Allí y mas acá y más allá de la política y la universidad, supo cosechar amigos que no se limitaban a las personas de su generación o a las próximas, sino a los más jóvenes estudiantes, que veían en él al padre portador de conocimientos capaz de suministrar una orientación, una guía o un consejo.- Su calidez, humildad y paciencia hicieron que sus amigos nunca se separaran y siempre lo tuvieran presente, rodeándolo no obstante las dificultades físicas que le trajo aparejado el superar los noventa años de edad, no siendo el tránsito de la última década obstáculo para que fuera apreciada y buscada su presencia patriarcal.
Ya las reuniones matinales de los sábados no volverán a ser como antes, habrá una silla vacía en el bar del Hotel Guaraní, sitio de tantas tertulias animadas y memorables, donde también faltan otros amigos caídos, pero que siempre para los que quedamos, permanecerán como reliquias en nuestras conciencias, pertenecientes a los mejores recuerdos, como que se vive en plenitud solo instantes, y la emoción se enciende con solo rememorarlos.

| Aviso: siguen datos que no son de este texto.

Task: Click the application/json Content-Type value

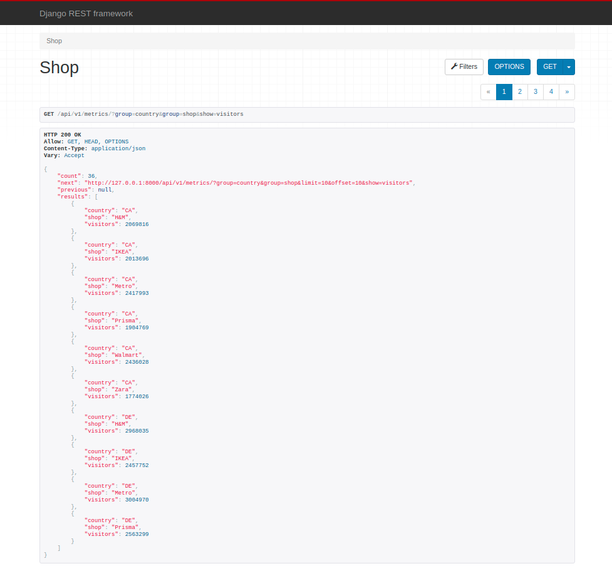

Cuando un amigo se va, es cierto que queda en los que permanecen un espacio vacío, pero solo en el mundo material, en la conciencia de sus hermanos en el afecto, el solo recuerdo reaviva al caído. Nos pasa con Porfirio a los que fuimos sus amigos, en mi caso, por mas de cincuenta años, su recuerdo nos acompañará siempre, y siendo así para quienes conformamos este grupo y mientras vivamos, su permanencia esta asegurada. Creemos en la superación de la muerte, en este mundo que por si algo se distingue, es por el orden divino y también por el cerrado misterio al que no escapa la muerte.